Since I am American and all, I’ll back track for a second and explain my Thanksgiving celebration abroad. Most American students used Thanksgiving weekend as an excuse to jet off for another country. Those who didn’t travel were busy entertaining guests. (A lot of families visited for Thanksgiving). Basically that meant that four of my roommates were in Italy, a few other friends were in Paris, and the rest were in Barcelona with their families…ie I was all alone. That sounds pretty dramatic; it wasn’t that bad. The appropriate thing to do would have been to invite myself to a Thanksgiving dinner with one of my friends’ families, but I decided self-loathing was a better idea. I cooked eggs, whined to family, and watched the entire season of Grey’s Anatomy online. But let’s get real, I live in Barcelona. I can’t exactly complain. And on Fridays I got the incredibly news of Angie and Louie’s engagement, so I’m going to say it was a great Thanksgiving.
So now back to the December holidays…
Today is the second day of Hanukkah. You would never know it in Spain, though. I don’t think they’re sure what Jews are. When I realized it was Hanukkah last night, I was a little bummed not to be eating delicious latkes. I didn’t have any fellow Jews to celebrate with, so I celebrated Hanukkah like any good Jew does on a holiday they don’t participate in…eat Chinese food and watch a movie.
While we were watching Sex and the City, we decided to light a candle hoping it would radiate some heat. I thought to myself, “I could improvise and pretend this is a menorah.” But what prayer to use? I mean, the three Hanukkah prayers would make sense. Then again, I could always go with Happy Birthday. Hanukkah is the birthday party for Jesus…..right??? I couldn’t decide, so I just didn’t bother.
Spain may be a Catholic nation, but they do have another important religion: Futbol Club Barcelona. Let me put this in perspective….When Spain won the world cup, 3 million people partied in the streets of Barcelona. When the Pope came to bless La Sagrada Familia, 250,000 stopped by on their lunch break to say hello.
On Monday night I had the wonderful experience of watching FC Barcelona crush Real Madrid. It was absolutely pathetic; 5-0. My friends and I pushed our way into a PACKED bar to watch. Spain doesn’t really believe in fire codes, so 100 people in a bar designed for 30 is not a problem. It was absolutely ridiculous and so much fun.
The great thing about being abroad for the holidays is I get to learn all of the different traditions. And let me tell you, Catalayuna has some interesting tradition. Catalunya has a tradition with a log, Caga Tio…this translates to mean: shit pooping log. Here’s how it works:
Catalans go out and buy a log, (like from a tree) and decorate it. They put a face on the front and stand it up on leg type stilts. On December 8, they set up Tio and begin to feed him every night. They also put a blanket over him so he doesn’t get cold. On Christmas morning, little kids beat up Tio with sticks to make him “poop” out gifts. (parents put gifts under the blanket). Fun, right???

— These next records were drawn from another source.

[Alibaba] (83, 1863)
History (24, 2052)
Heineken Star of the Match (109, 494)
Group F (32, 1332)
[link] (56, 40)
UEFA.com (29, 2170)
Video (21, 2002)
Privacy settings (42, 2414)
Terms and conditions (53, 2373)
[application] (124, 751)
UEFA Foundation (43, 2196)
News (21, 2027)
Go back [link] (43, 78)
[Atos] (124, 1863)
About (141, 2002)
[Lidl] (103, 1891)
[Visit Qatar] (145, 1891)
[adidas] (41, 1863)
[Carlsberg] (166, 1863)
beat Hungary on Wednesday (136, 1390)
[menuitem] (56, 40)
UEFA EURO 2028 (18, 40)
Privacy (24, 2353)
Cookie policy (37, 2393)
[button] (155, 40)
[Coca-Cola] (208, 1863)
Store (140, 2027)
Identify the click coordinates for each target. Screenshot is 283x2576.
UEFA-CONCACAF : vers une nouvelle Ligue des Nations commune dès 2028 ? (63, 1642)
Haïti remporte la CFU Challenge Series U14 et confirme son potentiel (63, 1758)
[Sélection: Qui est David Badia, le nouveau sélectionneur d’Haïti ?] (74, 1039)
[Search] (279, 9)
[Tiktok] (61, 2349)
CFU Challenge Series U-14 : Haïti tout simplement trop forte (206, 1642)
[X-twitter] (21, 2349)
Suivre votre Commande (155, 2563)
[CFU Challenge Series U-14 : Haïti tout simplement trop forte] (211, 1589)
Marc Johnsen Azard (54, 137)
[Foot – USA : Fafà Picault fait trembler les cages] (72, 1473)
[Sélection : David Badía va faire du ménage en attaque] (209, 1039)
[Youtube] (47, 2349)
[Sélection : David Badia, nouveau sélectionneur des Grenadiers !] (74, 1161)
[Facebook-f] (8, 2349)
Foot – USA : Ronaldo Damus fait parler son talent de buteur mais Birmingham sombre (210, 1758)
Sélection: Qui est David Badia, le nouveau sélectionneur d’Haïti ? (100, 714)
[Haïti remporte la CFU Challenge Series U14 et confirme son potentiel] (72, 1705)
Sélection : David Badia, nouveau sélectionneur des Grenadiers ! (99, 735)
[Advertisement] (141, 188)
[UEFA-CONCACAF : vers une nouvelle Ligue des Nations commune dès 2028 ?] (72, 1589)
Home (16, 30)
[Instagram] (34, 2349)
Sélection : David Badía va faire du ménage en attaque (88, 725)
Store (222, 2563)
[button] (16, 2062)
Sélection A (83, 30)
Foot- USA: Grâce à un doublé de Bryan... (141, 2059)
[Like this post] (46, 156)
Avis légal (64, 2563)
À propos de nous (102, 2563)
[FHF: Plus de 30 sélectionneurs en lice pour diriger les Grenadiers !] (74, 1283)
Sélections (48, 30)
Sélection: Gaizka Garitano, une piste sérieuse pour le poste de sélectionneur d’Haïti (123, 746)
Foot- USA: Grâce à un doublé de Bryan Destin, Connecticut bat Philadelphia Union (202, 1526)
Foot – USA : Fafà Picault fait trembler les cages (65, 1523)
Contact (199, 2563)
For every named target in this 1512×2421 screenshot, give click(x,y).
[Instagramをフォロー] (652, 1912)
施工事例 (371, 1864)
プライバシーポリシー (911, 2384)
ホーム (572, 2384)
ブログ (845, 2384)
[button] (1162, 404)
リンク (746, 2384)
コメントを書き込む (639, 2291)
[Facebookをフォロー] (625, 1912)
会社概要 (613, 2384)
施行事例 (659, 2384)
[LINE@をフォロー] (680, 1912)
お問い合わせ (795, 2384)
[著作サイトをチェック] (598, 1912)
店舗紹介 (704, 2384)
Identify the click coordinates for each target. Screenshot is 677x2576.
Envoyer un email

This tradition seems absolutely crazy to me…There’s nothing Americans do that’s extremely bizarre on Christmas. Or so I thought. After contemplating our traditions for a while, I realized that ours are pretty ridiculous too.
As kids we are all taught not to get in the car with the man who needs help finding his puppy. And we definitely shouldn’t take candy from the guy in the white van with blacked out windows. BUT if a man breaks into our house in the middle of the night, we call him Santa Claus.